The trash talk carries all the way until the start of the Gastelum-Adesanya fight. Then it’s all UFC.
“That fight had everything. If this one is like that, my heart will stop,” Iaquinta said.
The Gastelum-Adesanya fight has been over for about 10 minutes, and Iaquinta is still enthralled. They all are. It’s a buzz that carries over to the start of Poirier-Holloway, with Iaquinta and Sterling imitating Bruce Buffer’s well-known introduction cadence at the front of the room. They consider him the best announcer around, calling the biggest fight — a fight they deem pretty even at its start.

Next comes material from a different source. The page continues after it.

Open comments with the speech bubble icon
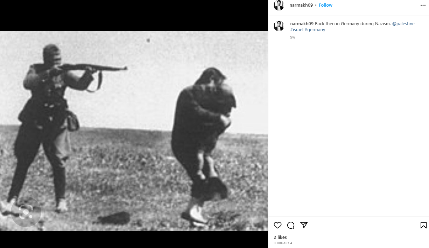429x248 pixels. (x=291, y=225)
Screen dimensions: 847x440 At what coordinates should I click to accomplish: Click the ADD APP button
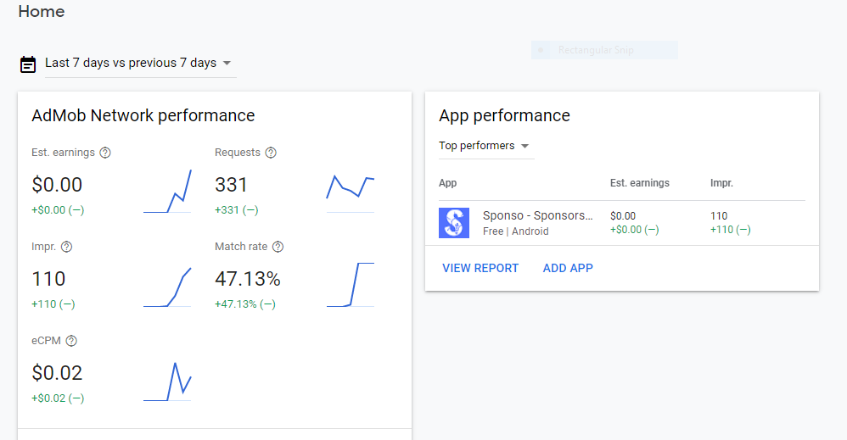point(568,268)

As the fight goes on, Iaquinta grows more attentive.
After the first round, Iaquinta questioned the boxing-heavy strategy from both fighters. He cracked a smile as Round 2 started. Even if he didn’t intend to, Iaquinta is learning from this fight, just in case that intel is useful in the future.

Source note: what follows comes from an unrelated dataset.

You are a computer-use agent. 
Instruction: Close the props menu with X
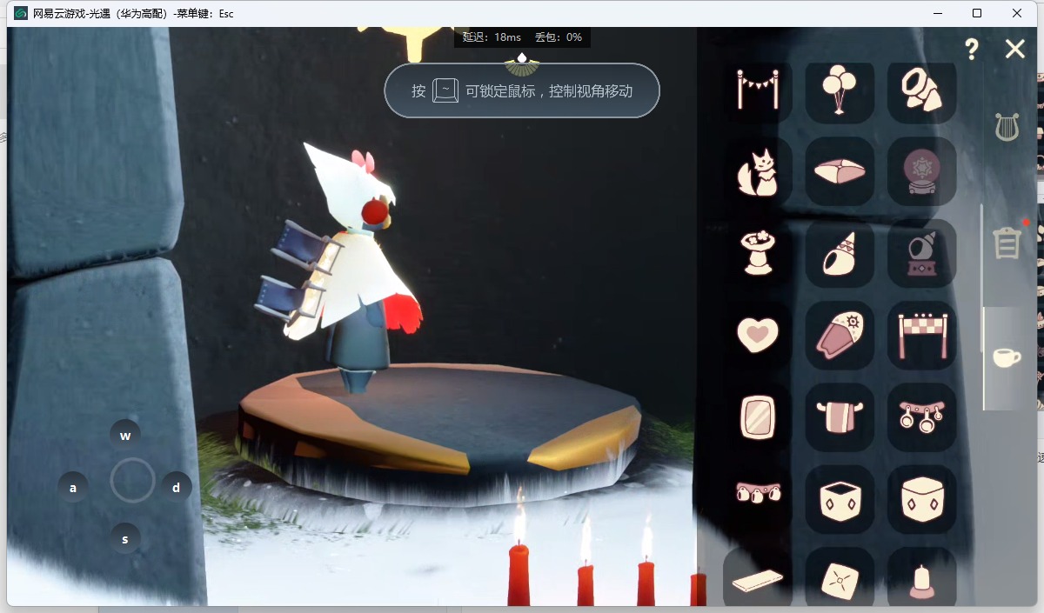[x=1014, y=50]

Holloway starts hitting back at Poirier, who dominated the first round, but Poirier’s strikes eventually open a gash on Holloway’s nose.
“When Dustin hits him, it hurts him,” Iaquinta says between the third and fourth rounds, pointing to the strikes landed number that pops up on screen.
He watches the last two rounds, arms folded. It has been a long night, but a good one. He watched two great fights, and spent time with good friends. Before the final round, Gottlieb approaches to thank Iaquinta for letting him in. Iaquinta tells him it’s no problem. Glad to do it. Weidman asks Iaquinta what he’s thought so far. This is, after all, his weight class. He thinks Poirier has won every round.
At fight’s end, he claps and quietly says, “That was crazy.” Poirier had to fight through a war to earn the belt he has been waiting 30 fights for, and the lightweight division picture has become a little clearer.
Meanwhile, Iaquinta watches Poirier’s interview next to his parents. They chat for a few minutes, but it’s after 1 a.m. Time for them to go, as Al has a fight in three weeks against Donald Cerrone, and he has to be up to train in a few hours.
“It definitely motivated me,” Iaquinta said of watching the UFC 236 main event. “They are both two high-level guys. It shows I’m right there, you know.”
The next night, back at the gym, his trainer, Ray Longo, would call Iaquinta’s sparring session “perfect.”
When Iaquinta fights Cerrone on May 4, in a UFC Fight Night main event, the fight will be on most of the TVs at McCann’s — only Iaquinta will be on the other side, in the Octagon.